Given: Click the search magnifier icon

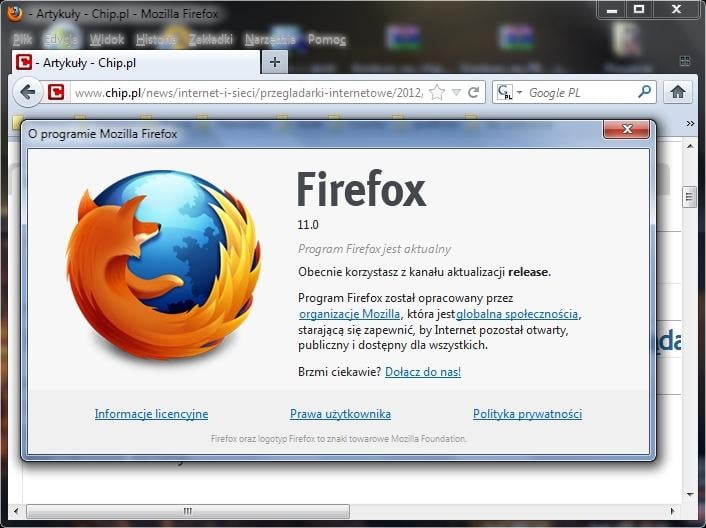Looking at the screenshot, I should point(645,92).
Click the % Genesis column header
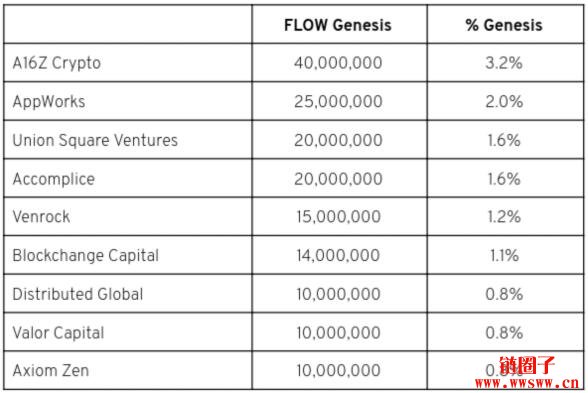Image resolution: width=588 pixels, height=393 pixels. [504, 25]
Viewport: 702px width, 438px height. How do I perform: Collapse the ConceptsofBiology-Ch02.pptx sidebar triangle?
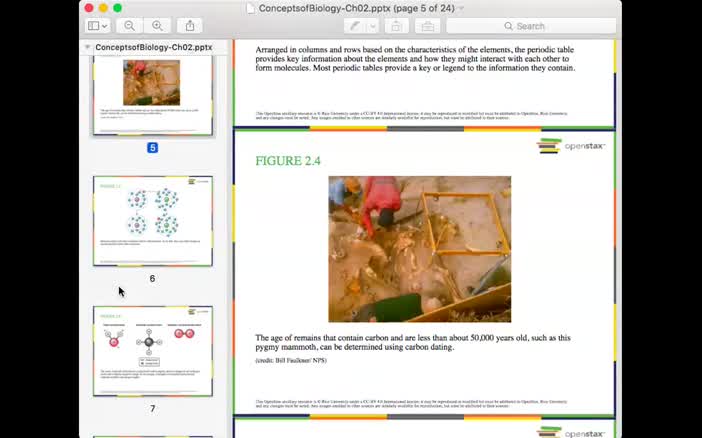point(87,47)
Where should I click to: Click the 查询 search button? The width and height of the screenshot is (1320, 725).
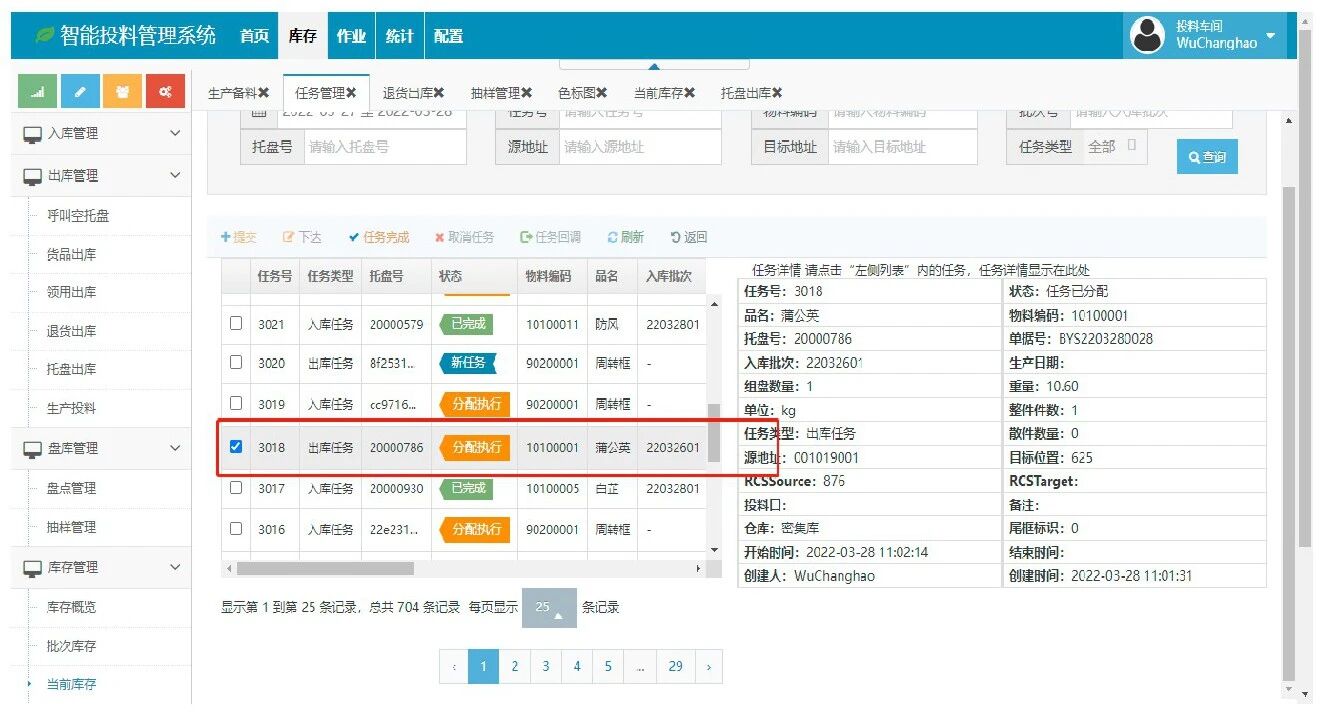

────────────────

▶ _Exercise aim_: Output a verbatim copy of all entries above; no pictures go in it.

▶ _Reply to the exercise_:
Given: Click the search magnifier icon

Looking at the screenshot, I should point(645,92).
Click the % Genesis column header
Image resolution: width=588 pixels, height=393 pixels. [504, 25]
Viewport: 702px width, 438px height. How do I perform: Collapse the ConceptsofBiology-Ch02.pptx sidebar triangle?
point(87,47)
Where should I click to: Click the 查询 search button? The width and height of the screenshot is (1320, 725).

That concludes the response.